Bitte Modin is a professor of medical sociology at the Department of Public Health Sciences and the Director of CHESS, Centre for Health Equity Studies. Common to practically all of her research is the focus on childhood social disadvantage and its implications for people’s present and future health, as well as the ambition to identify the pathways through which such influences operate. Early experiences and exposures may stem from the larger social environment as well as from the family’s or the child’s own social standing within the various contexts of social life.
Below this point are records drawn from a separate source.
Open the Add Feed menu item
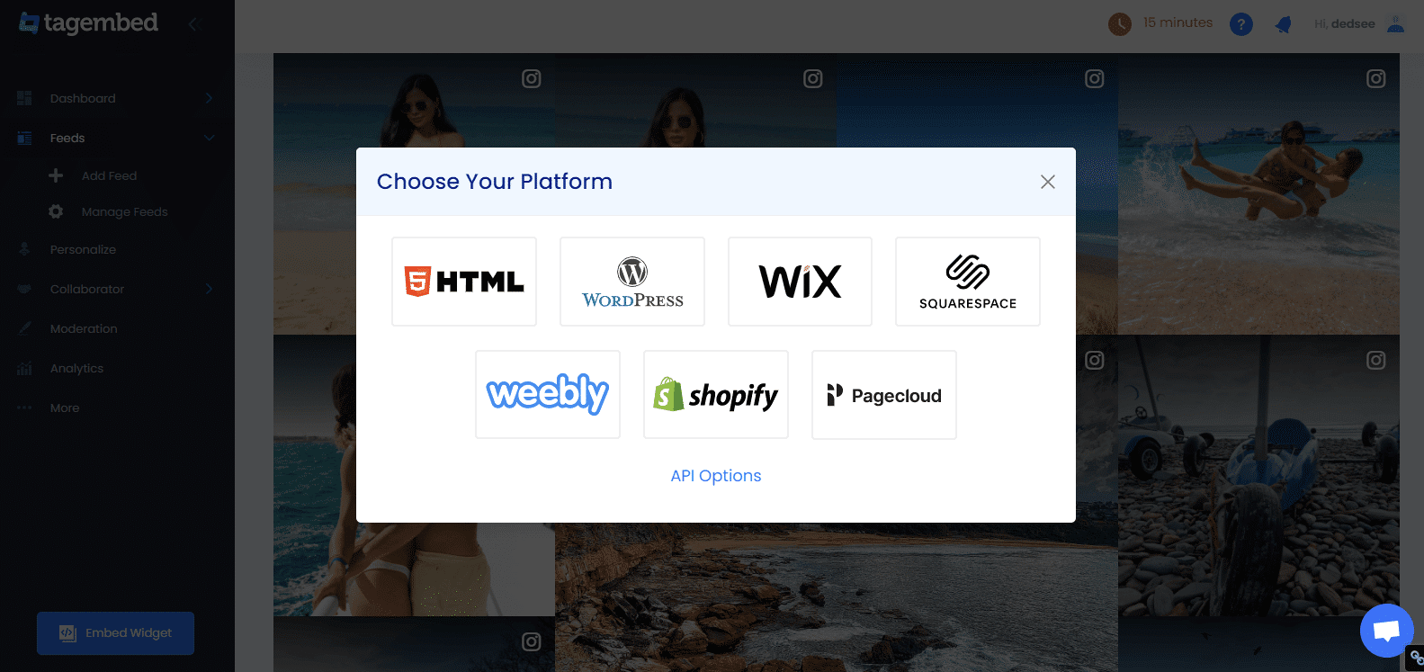This screenshot has height=672, width=1424. (109, 175)
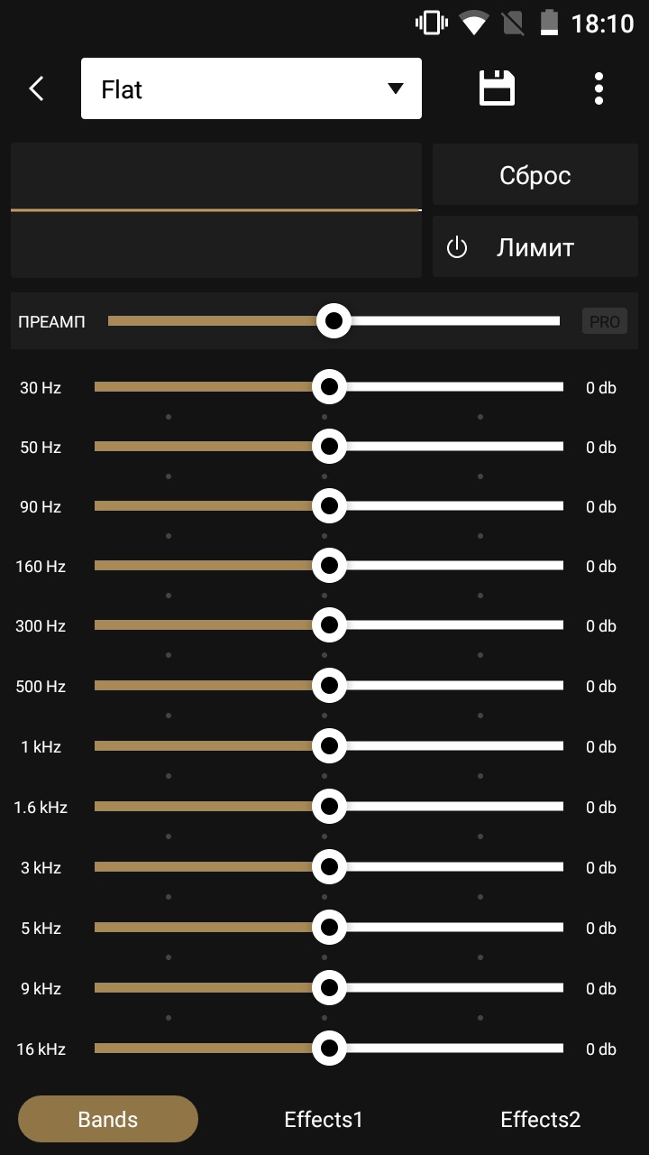Viewport: 649px width, 1155px height.
Task: Open the three-dot overflow menu
Action: (599, 88)
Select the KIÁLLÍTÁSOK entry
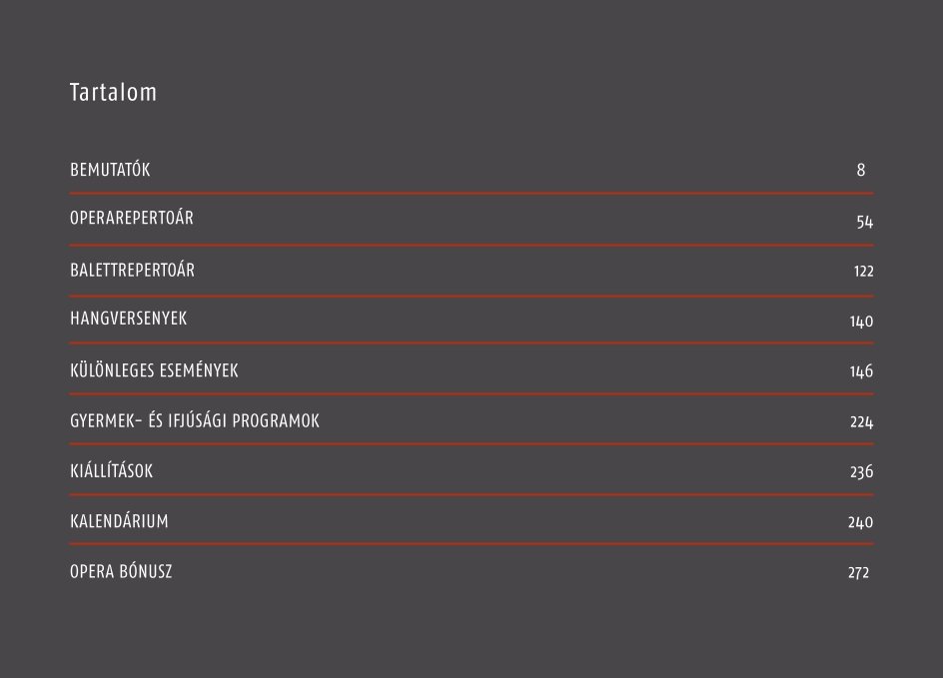943x678 pixels. pos(111,470)
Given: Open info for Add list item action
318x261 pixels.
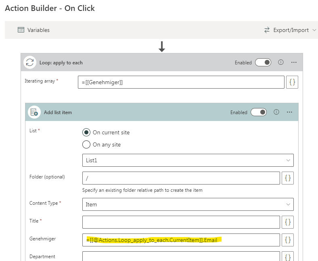Looking at the screenshot, I should point(276,112).
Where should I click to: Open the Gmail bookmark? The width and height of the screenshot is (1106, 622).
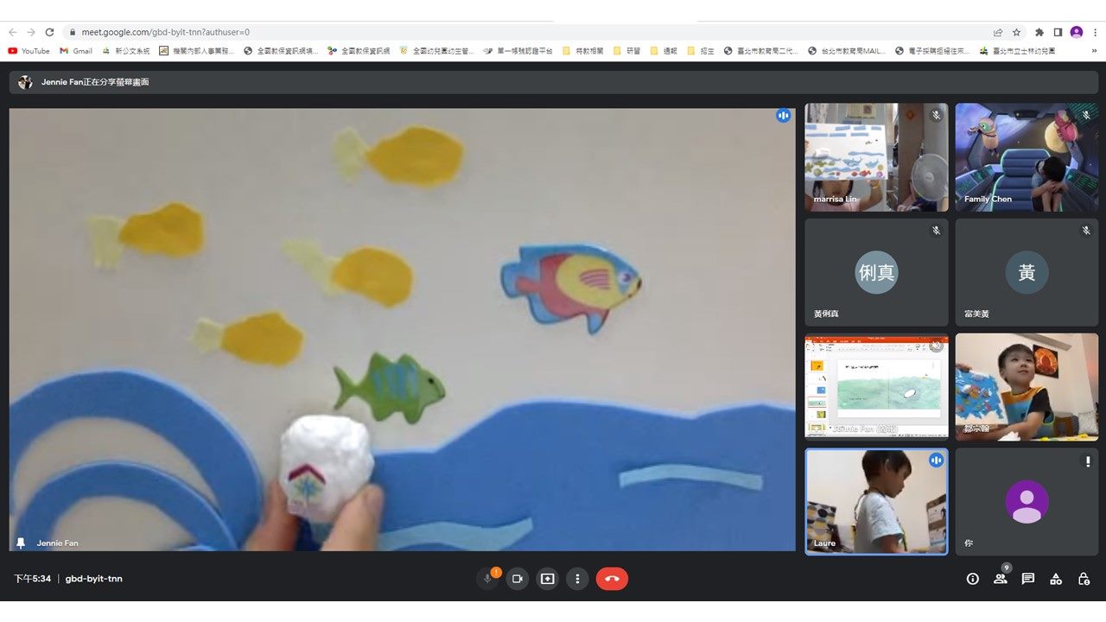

In today’s society, the path to a successful socio-economic career and its health-related advantages usually goes via the educational system. Therefore, an issue that often recurs in her research is the role of educational opportunities, either as an outcome in its own right, or as a potential mediator or modifier in the studied relationship. Social support and individual coping strategies are other examples of conditions that can “buffer” against childhood adversity translating into health problems, and constitute additional aspects that permeate her research.
Bitte’s scientific interest can be divided into two broad lines of orientations. The first is concerned with how social inequalities in health are transferred and maintained across family lineages spanning several generations, and the second focuses on how different features of the school context shape and modify present-day youth’s level of stress and mental well-being.
Currently, she is also Director of Doctoral Studies in Public Health.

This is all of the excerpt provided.